Burada Frans, koltuk bilimcilerin teorilerini, bilimsel araştırmalarını, ev hayatında meydana gelen sıkıntıları, örneğin karısını aldatmasını anlatıyor. Önümüzde, günlük yaşamda olup bitenler karşısında şaşkına dönmüş kısa görüşlü bir düşünürün gerçek psikolojisi ortaya çıkıyor.

Kural olarak, bu serinin romanlarındaki anlatının merkezi, yazarın kendine özgü felsefi idealini bünyesinde barındıran tarihçi Bergeret'tir. Bu, çevredeki gerçekliğe karşı şüpheci ve biraz küçümseyici bir tavır, başkaları tarafından yapılan eylemlere karşı ironik bir soğukkanlılıktır.

1897'den 1901'e kadar yazılan romanlar bu döneme aittir: "Şehir Karaağaçlarının Altında", "Söğüt Mankeni", "Ametist Yüzük", "Bay Bergeret Paris'te".

Franse hiciv

Fotoğraf Anatole France
Fotoğraf Anatole France

Frans'ın çalışmasında bir sonraki aşama hicivdir. 1908'de iki cilt halinde yayınlanan "Joan of Arc'ın Hayatı" adlı tarihi eseri tamamladı. Tarihçi Ernest Renan'ın etkisi altında yazıyor, kitap açıkçası halk tarafından kötü karşılandı, ciddi eleştirilere maruz kaldı. Tarihçiler için güvenilmez görünüyordu ve din adamları Joan'ın gizeminin çözülmesinden memnun değildi.

Ancak Anatole France'ın "Penguen Adası" romanı popüler oldu. Ayrıca 1908'de çıktı. Tanıştığı penguenleri insanlarla karıştıran ve onları vaftiz etmeye karar veren görme engelli Abbot Mael'i anlatıyor. Bu hususta yerde ve gökte ciddi sıkıntılar vardır. ATFransa, karakteristik hiciv tarzında, devlet ve özel mülkiyetin başlangıcının penguenleri arasında ortaya çıkışını, tarihlerinde ilk kraliyet hanedanının ortaya çıkışını anlatıyor. Rönesans ve Orta Çağ okuyucuların gözlerinin önünden geçer. Romanda yazara çağdaş olaylara göndermeler vardır. Fransız bakan Waldeck-Rousseau'nun ahlakı olan General Boulanger tarafından bir darbe düzenleme girişimi olan Dreyfus olayından söz ediliyor.

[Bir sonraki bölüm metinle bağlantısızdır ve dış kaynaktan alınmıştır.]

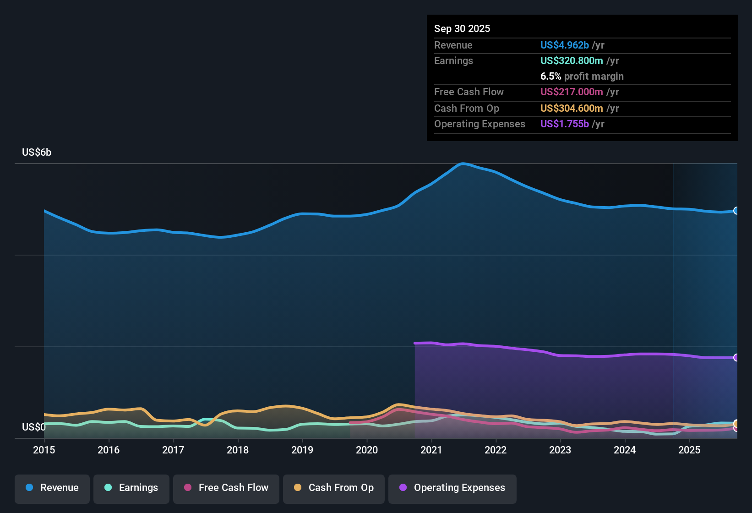Hide the Earnings series via its legend

(131, 488)
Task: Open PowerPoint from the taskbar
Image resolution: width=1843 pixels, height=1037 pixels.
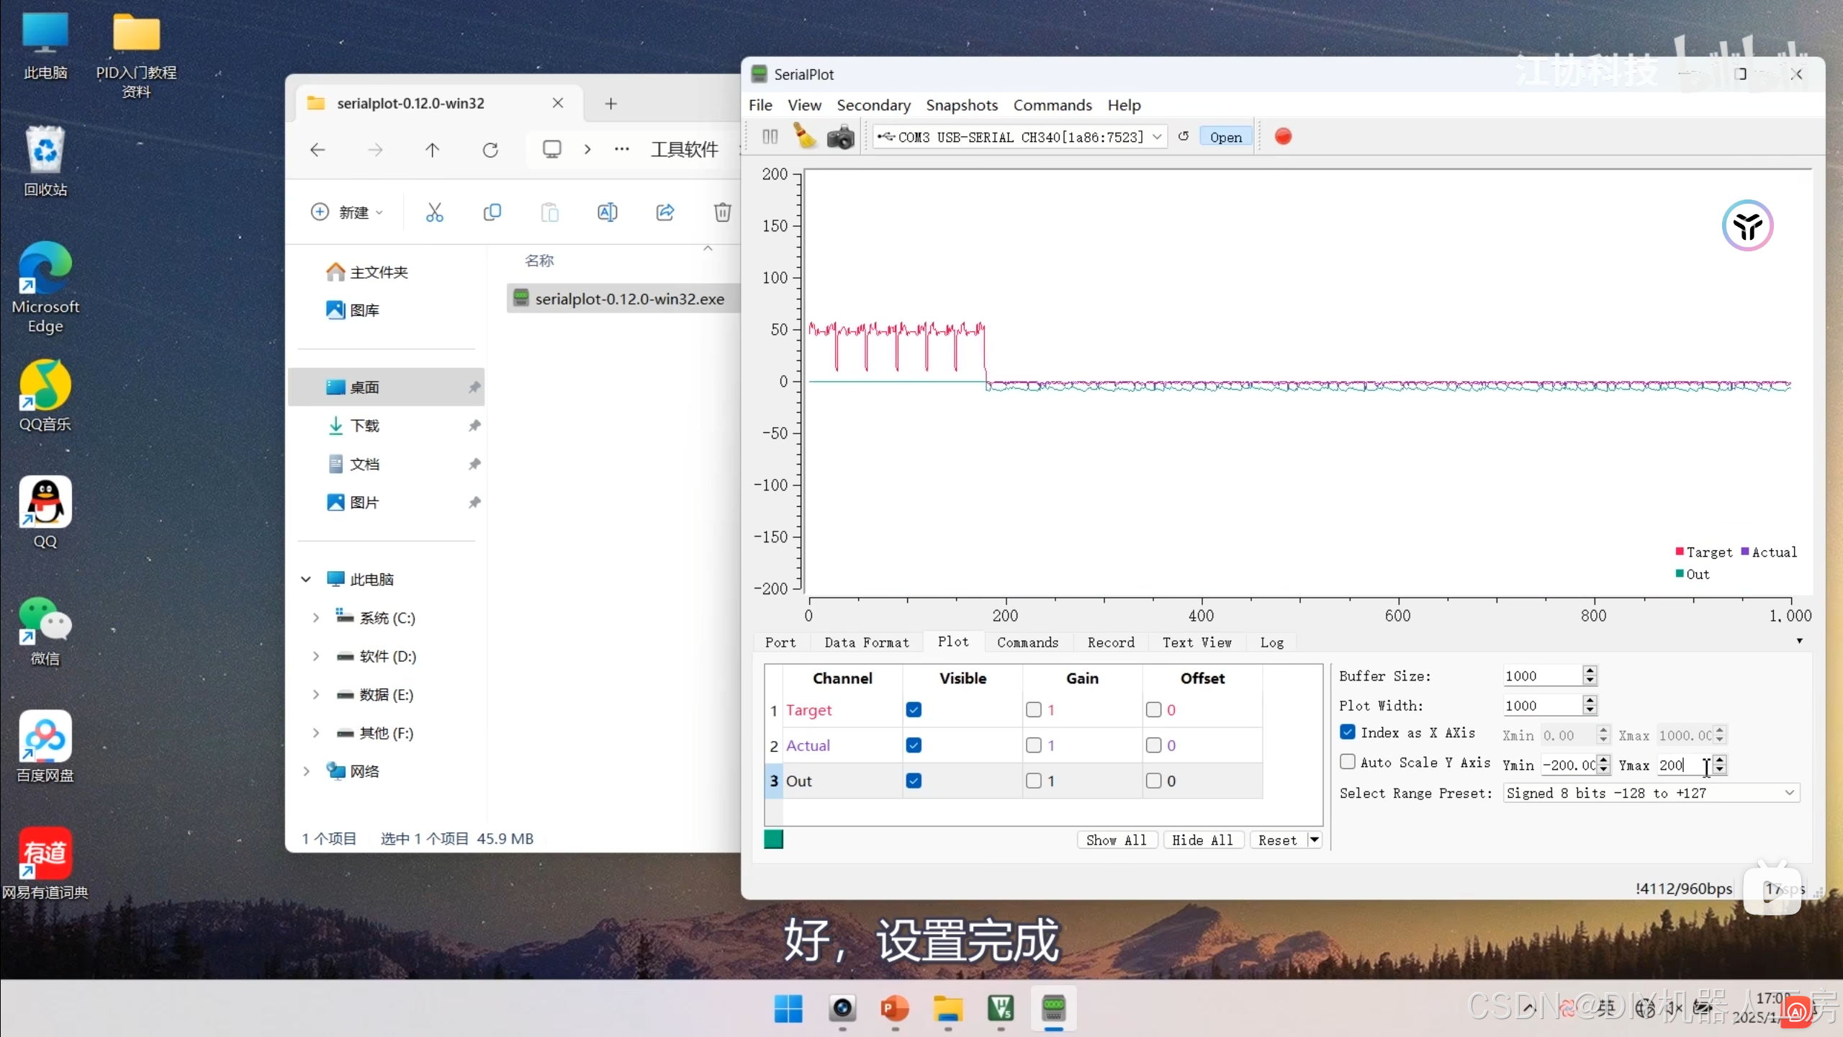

Finalde yazar, nükleer terörizm ve finansal tekellerin gücünün sonunda medeniyeti yok edeceğini savunarak geleceğe dair karamsar bir tahminde bulunuyor. Ancak bu toplumdan sonra yeniden canlanabilecek.

Tanrılar susadı

Anatole France bir sonraki büyük ve önemli eserini 1912'de yazar. Onu Büyük Fransız Devrimi'ndeki olaylara adamıştır.

Anatole France'dan The Gods Susamış, 18. yüzyılın sonunda Fransız tarihinin olaylarını anlatıyor. Bu, Robespierre liderliğindeki küçük-burjuva Jakoben partisinin diktatörlük dönemidir.

Meleklerin Yükselişi

1914 romanı "Meleklerin Yükselişi" sosyal bir hicivdir. Frans bunu oyun mistisizmi unsurlarıyla yazıyor. Makalemizin kahramanı kitabında, Tanrı cennette hüküm sürmez, kusurlu ve kötü bir Demiurge. Bu nedenle, Şeytan'ın ona karşı bir ayaklanma başlatması gerekir, bu da bu zamanda Dünya'da meydana gelen sosyalist devrimlerin bir nevi yansıması haline gelir.

Ömrünün sonuna doğru Frans otobiyografik yazılara yönelir. Çocukluğu ve gençliği hakkında birkaç kitap yazıyor. Bunlar "Çiçek Açan Hayat" romanları ve"Küçük Pierre".